By ‘any news?’ he knew exactly what she meant, “How are we affected? Are we in the proverbial?”
“All the above” he replied, “and none as well” he stood and walked over to his coffee machine, a Nespresso machine, there were capsules, 'Ristorante Andretti, he took one, slid open the top and dropped the capsule in, there was already water the machine's reservoir push of the button and a coffee to rival the best of any cafe was ready, only then did he continue.
“He's one of us” he went on, “that means all bets are off, but otherwise, we've no-no all we know is he went into the river, but at this point, no idea where, or how” he'd ambled back to his desk, slowly sinking into his chair he went on, “ what was Farid dealing with?”
“Nothing major, least not as far I'm aware” Rachel replied, “just doing some tracking our usual suspects, nothing too high risk, mainly tracking the money”
If it caused any alarm, he didn't show it, then again, Rachel, and just about everyone else in the Embassy knew, you don't play poker with Sir Michael. The 'poker face’ was out and on the show, that told her to be worried, but don't show it.
“You think he was a target then?” she asked, trying not to sound too concerned.
“Can't say right now” he replied, “could be any number of things, got a few things going on, they could be connected, but which one? I just don't know!”
“So,” it was more a statement than anything, “not an accident then?”
“Hell no” he replied, “not an accident”
Rough day at the office
Closing the door, he activated the silent alarm, that one was linked to the ‘control room’ in another part of the building, if that went off, the offenders would need to start praying, getting arrested for ‘breaking and entering’ would be the least of their worries, staying alive would be their top priority, and even that would be doubtful.
The lift was waiting, but he didn’t use it, there wasn’t much chance for exercise in his day, so, making the most of the chance of some exercise he headed for the stairs, and the car park six floors below.
There are three stairwells, two are on the outside of the building, and used as fire escapes, they’re on the plans, but the third is in the middle, and isn’t on any plans, it’s there as an emergency for if there’s ever a ‘breach’ insecurity, that’s the one he was using.
The good thing about the inside stairwell is it takes the user directly to the secure underground car park, one that’s totally sealed off, try and get in this one from the outside and you’re going to get a nasty shock, passkey controls allow you to get as far as the guards checkpoint, facial recognition by both a Human and a computer allow you further in, fail any of those two and let’s just say the parking attendants are the only ones in Britain that carry L85A2 semi-automatic rifles.

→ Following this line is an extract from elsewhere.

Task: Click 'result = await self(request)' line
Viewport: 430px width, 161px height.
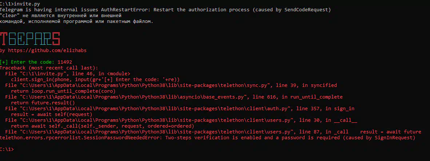Action: [52, 114]
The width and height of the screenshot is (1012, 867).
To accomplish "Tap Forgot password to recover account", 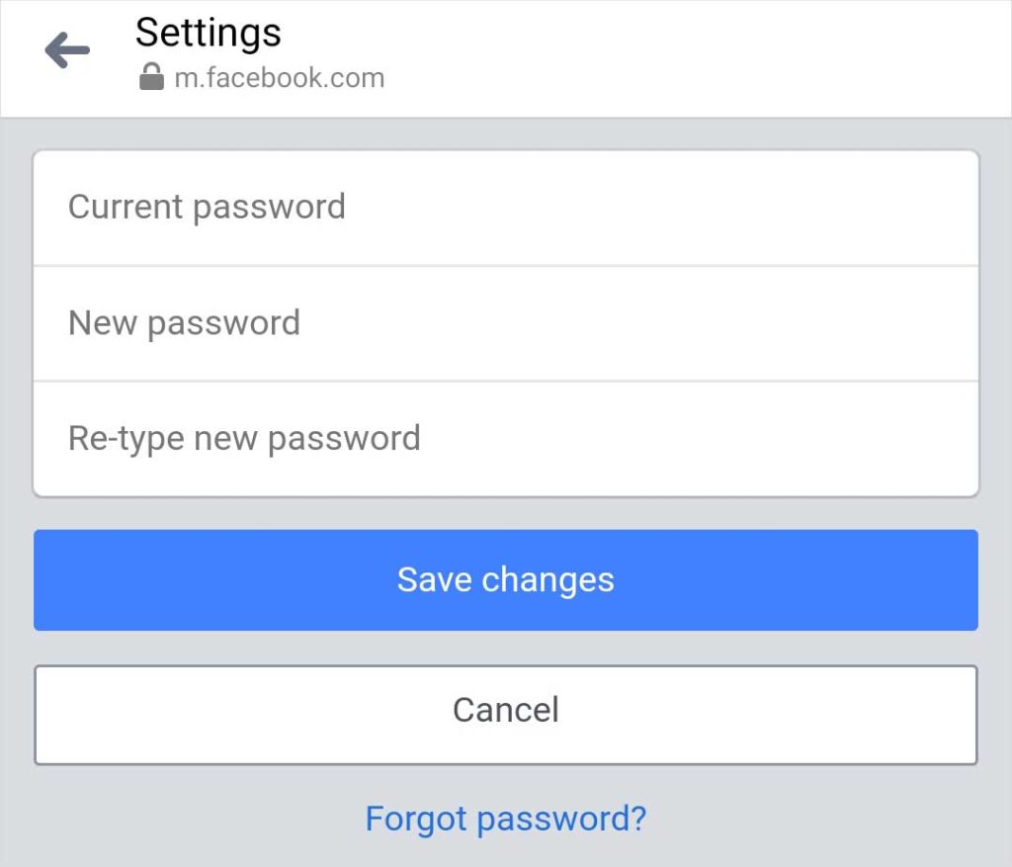I will (505, 819).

The original L85 was a piece of junk that was first made by the Royal Ordnance depot in the UK, but when Royal Ordnance bought Heckler and Koch the first thing they did was give the plans over to HK to remodel the L85, the result, the L85 A2, a seriously underrated assault rifle, and ideal for close quarter combat, also close enough to look like a standard police weapon in the UK but badass enough to scare the shit out of anyone fool enough to try their luck.
Just got a whole lot worse.
The car park looked deserted, that is all except for the vehicle that had just started up, and was heading towards the doorway he’d just come out of, it was his Bentley, Sir Michael relaxed slightly, it’s been a long and damn difficult day, no word from the team in NZ, that was only partly expected, they still had a mole, and from the last intel they’d got, the mole knew they were in NZ, the team had ‘gone dark’ and he had a good idea why.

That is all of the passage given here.